- _Task goal_: Isolate every line in the records below with "agent" in it.

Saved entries

*-*-*

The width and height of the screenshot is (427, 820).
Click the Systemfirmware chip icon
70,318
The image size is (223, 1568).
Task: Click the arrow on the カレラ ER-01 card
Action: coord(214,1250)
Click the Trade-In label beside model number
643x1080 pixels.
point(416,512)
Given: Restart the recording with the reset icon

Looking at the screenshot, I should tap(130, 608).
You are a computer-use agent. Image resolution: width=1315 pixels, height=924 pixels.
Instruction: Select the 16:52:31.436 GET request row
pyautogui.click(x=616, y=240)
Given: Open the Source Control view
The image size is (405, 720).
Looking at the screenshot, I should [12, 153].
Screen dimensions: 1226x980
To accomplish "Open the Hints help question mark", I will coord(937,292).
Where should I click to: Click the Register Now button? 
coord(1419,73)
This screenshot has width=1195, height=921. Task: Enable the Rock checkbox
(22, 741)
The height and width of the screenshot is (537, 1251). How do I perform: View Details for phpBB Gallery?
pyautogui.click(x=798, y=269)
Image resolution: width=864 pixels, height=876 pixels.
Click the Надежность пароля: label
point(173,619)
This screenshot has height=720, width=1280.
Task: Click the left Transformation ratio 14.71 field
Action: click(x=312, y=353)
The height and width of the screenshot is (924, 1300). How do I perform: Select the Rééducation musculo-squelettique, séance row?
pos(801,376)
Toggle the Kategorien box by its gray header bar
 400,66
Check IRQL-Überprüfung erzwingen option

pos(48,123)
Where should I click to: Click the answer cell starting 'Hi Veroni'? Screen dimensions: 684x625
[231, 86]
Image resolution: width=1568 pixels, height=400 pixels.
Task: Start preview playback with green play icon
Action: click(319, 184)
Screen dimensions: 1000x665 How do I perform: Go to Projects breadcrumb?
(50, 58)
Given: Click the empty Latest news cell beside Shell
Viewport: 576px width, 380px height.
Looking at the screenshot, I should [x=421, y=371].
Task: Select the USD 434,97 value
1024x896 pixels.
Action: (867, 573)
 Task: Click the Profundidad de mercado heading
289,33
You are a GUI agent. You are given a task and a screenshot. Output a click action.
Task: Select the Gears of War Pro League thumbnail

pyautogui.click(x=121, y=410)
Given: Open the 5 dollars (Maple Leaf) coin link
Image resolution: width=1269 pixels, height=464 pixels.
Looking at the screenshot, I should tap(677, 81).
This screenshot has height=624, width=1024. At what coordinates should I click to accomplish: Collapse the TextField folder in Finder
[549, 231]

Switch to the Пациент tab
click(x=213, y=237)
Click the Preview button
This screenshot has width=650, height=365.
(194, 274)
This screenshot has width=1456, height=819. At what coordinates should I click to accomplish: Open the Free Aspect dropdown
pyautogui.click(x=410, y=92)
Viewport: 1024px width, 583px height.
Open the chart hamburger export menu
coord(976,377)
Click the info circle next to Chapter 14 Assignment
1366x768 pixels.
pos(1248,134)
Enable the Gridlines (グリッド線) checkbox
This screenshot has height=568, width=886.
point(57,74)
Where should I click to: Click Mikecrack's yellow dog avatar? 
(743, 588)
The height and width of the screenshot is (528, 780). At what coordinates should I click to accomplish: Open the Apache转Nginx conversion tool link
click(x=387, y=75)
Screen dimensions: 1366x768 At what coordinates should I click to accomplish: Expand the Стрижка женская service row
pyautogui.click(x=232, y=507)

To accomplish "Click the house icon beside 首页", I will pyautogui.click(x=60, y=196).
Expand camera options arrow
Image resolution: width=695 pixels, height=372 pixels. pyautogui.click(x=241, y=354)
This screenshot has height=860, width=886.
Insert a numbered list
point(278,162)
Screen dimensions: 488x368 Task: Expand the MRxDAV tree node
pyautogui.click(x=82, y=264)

*-*-*

- _Expected answer_:
You are a computer-use agent. Image resolution: width=1315 pixels, height=924 pixels.
You are a GUI agent. You are given a task and a screenshot. Output a click action.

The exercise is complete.